基于状态预测强化学习的移动机器人路径规划研究

英文题名：Research on Path Planning for Mobile Robot Based on State Prediction Reinforcement Learning
作者：傅晓霞
论文级别：硕士
学科专业名称：检测技术与自动化装置
中文关键词：移动机器人 ; 环境探索 ; 路径规划 ; 强化学习 ; 状态预测
英文关键词：mobile robot ; environment exploration ; path planning ; reinforcement learning ; state prediction
学位年度：2008
导师：马昕
学科代码：081102
学位授予单位：山东大学
论文提交日期：2008-09-10

摘要

随着机器人技术的发展,机器人已开始应用到未知环境,与静态已知环境下的移动机器人路径规划研究相比较,对于动态未知环境探索应用问题,环境的未知性和动态变化都给机器人路径规划带来了新的挑战。由于机器人不具有环境的先验知识,移动机器人在环境探索过程中不可避免的会遇到各式各样的障碍物,因此,研究具有灵活规划和避障功能的移动机器人及其在未知环境下的路径规划具有重要的现实意义。本文将状态预测与强化学习算法相结合,分别对静态和动态障碍物未知环境下移动机器人的路径规划进行了研究。
     文章首先对移动机器人环境探索中路径规划的研究内容进行了综述,然后对移动机器人环境探索下路径规划的研究现状及发展作了回顾,并对本论文的主要结构进行了概述。
     其次,详细介绍了有关移动机器人环境探索方面的知识、研究现状及存在的问题,包括栅格地图的创建、到达目标点的代价和效用值的计算、目标点的定义及分配策略等问题。然后,就路径规划的方法、传感器系统及多移动机器人路径规划的冲突消解等相关内容作了详细的阐述。

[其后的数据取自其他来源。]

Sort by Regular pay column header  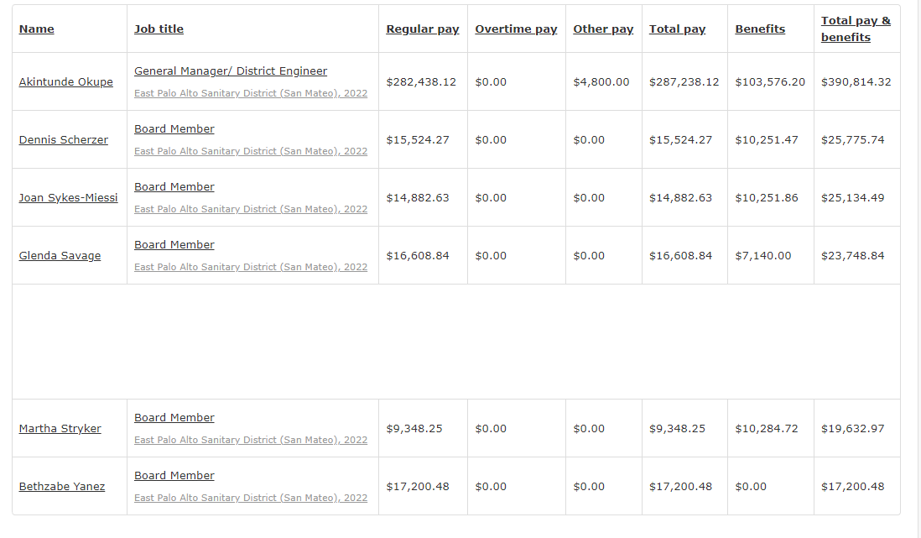point(422,29)
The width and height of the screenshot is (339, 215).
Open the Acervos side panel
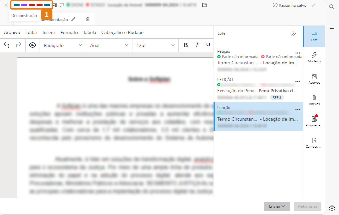tap(314, 79)
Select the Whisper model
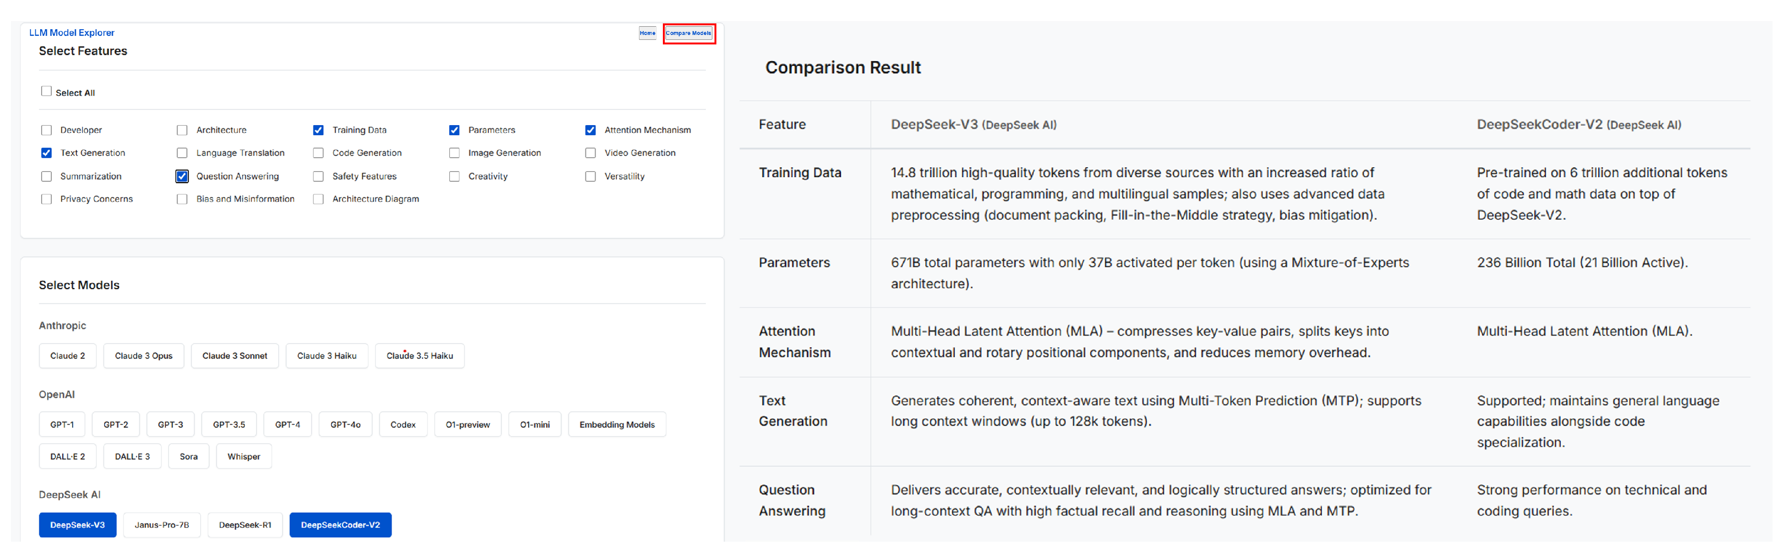Image resolution: width=1785 pixels, height=556 pixels. 243,456
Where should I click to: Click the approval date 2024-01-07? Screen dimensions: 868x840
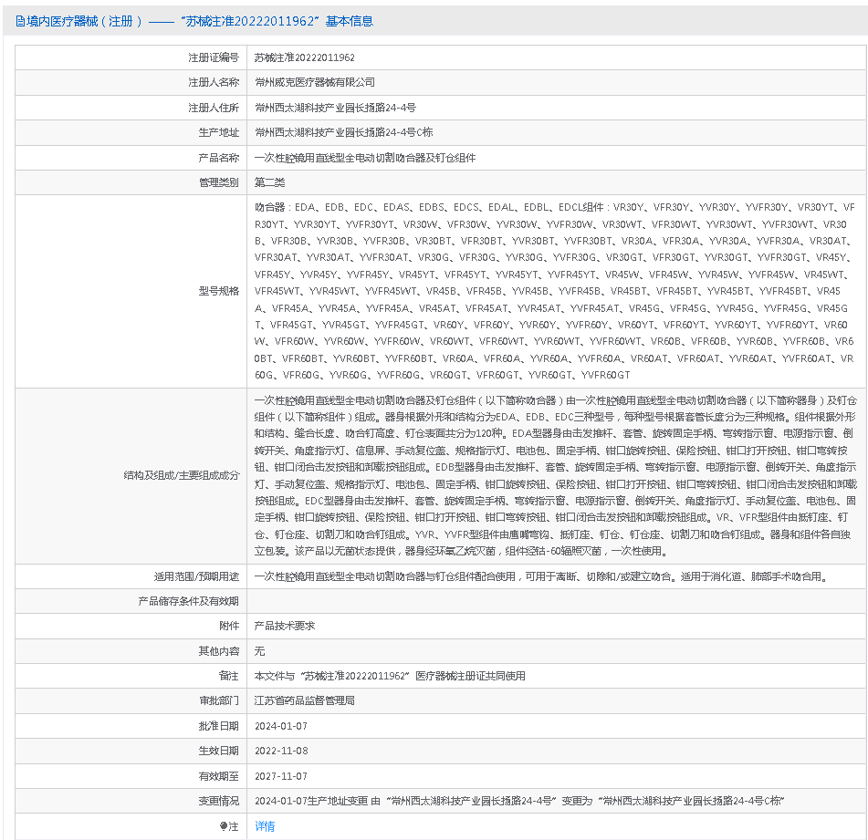pyautogui.click(x=281, y=726)
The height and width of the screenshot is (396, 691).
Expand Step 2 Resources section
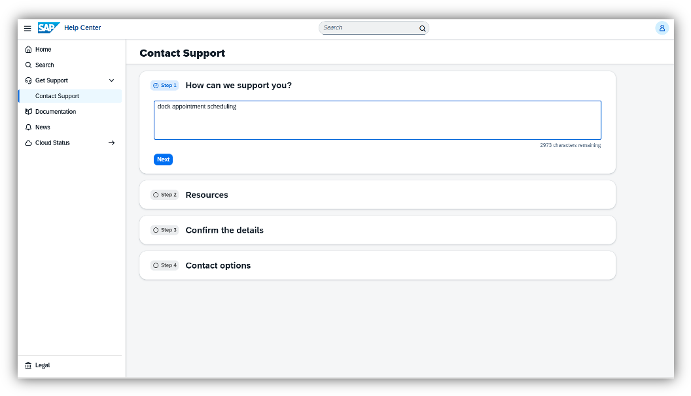point(207,195)
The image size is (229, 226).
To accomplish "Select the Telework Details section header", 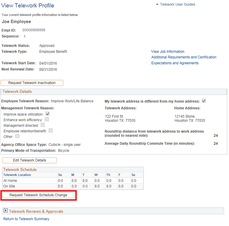I will [18, 92].

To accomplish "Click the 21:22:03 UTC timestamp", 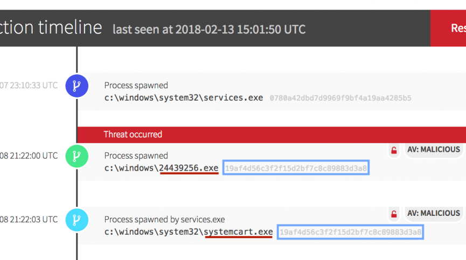I will point(29,219).
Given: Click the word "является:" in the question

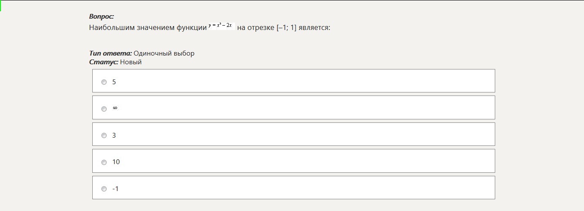Looking at the screenshot, I should coord(315,28).
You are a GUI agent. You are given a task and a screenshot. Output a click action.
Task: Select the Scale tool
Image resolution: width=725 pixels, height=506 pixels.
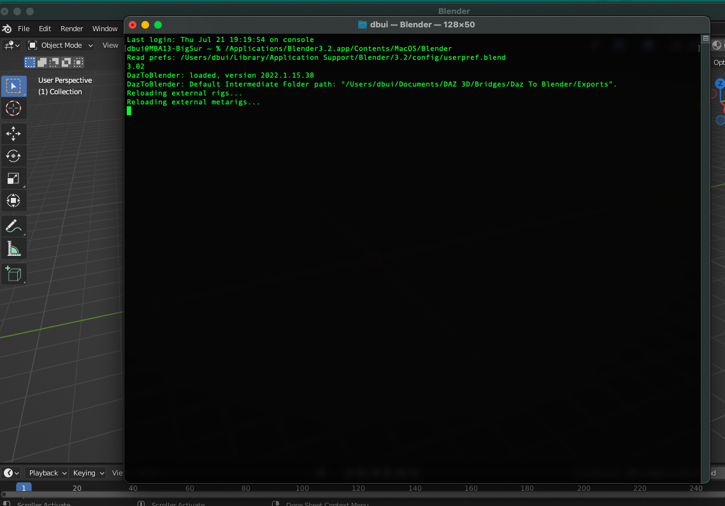point(14,178)
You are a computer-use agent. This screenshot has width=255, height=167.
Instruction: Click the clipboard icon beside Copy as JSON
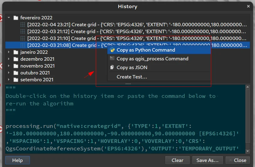pos(112,67)
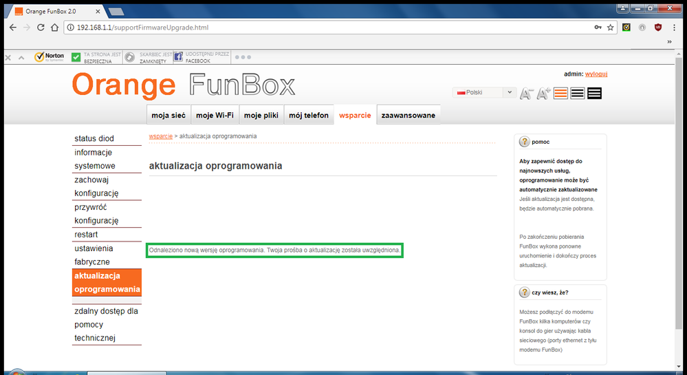Bookmark this page with star icon

click(x=610, y=28)
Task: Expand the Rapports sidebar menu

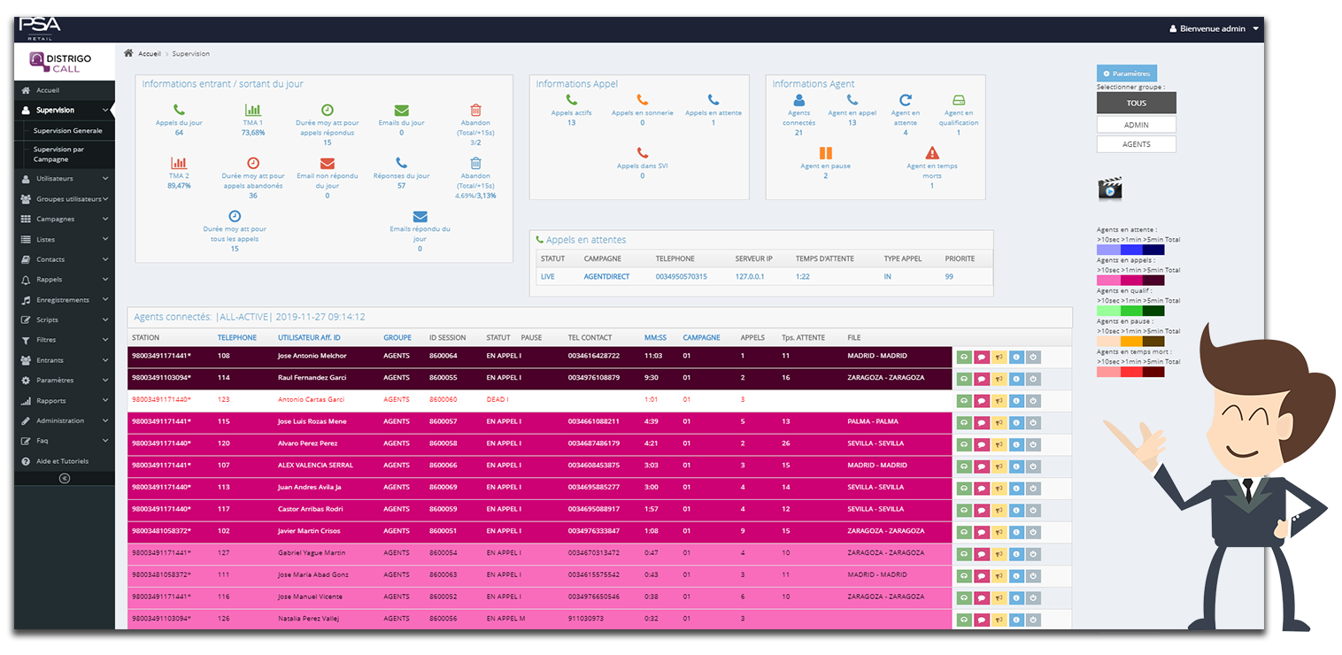Action: tap(64, 401)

     第三,详细介绍了强化学习的基本概念、原理、方法、各种算法及研究现状等问题,然后从单个机器人在静态障碍物环境中的路径规划入手,以Q强化学习算法为基础,通过合理划分状态空间与动作空间,设计强化函数,描述了该算法在路径规划中的具体应用。
     第四,将强化学习算法与“预测”的思想相结合用于单个机器人在动态环境下的路径规划,解决了针对规则运动障碍物和同时存在静态、动态障碍物两种环境的避障问题。考虑到机器人前面每一步的决策对最后的成功或失败都有影响,所以在算法中引入资格迹(Eligibility trace)技术,采用改进的Q学习算法实现控制。
     第五,借用人类在动态复杂环境下确定自己下一步行动的预测机制思想,本文将状态预测的方法与强化学习相结合,用于多移动机器人系统环境探索下的路径规划。较以往单纯使用强化学习方法实现的路径规划,本文的方法更加合理的实现了机器人之间的避碰,并通过预测函数降低群体强化学习空间维数、加快了群体强化学习算法的收敛速度。

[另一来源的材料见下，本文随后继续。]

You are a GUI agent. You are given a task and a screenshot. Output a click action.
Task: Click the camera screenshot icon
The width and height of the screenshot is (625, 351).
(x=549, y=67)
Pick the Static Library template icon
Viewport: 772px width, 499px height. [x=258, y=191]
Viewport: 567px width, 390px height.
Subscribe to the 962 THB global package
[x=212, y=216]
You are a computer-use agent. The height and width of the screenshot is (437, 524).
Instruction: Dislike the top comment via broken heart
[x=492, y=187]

     最后,对本文所作的工作和取得的成果作了总结,分析了可以进一步改进的地方,并对未来发展进行了展望。
With the development of robot technology, it has begun to be applied to unknown environment now. Compared with the research on the path planning in static known environment, the unknown environment and dynamic changes bring new challenges to the path planning of environment exploration for mobile robot. Ineluctably, mobile robot will meet various obstacle because of unknown environment when exploring. Therefore, the mobile robot which can obstacle avoidance and vivid programming in unknown environment has important practical significance. In this paper, we use reinforcement learning to study the path planning for mobile robot both in static and dynamic environment.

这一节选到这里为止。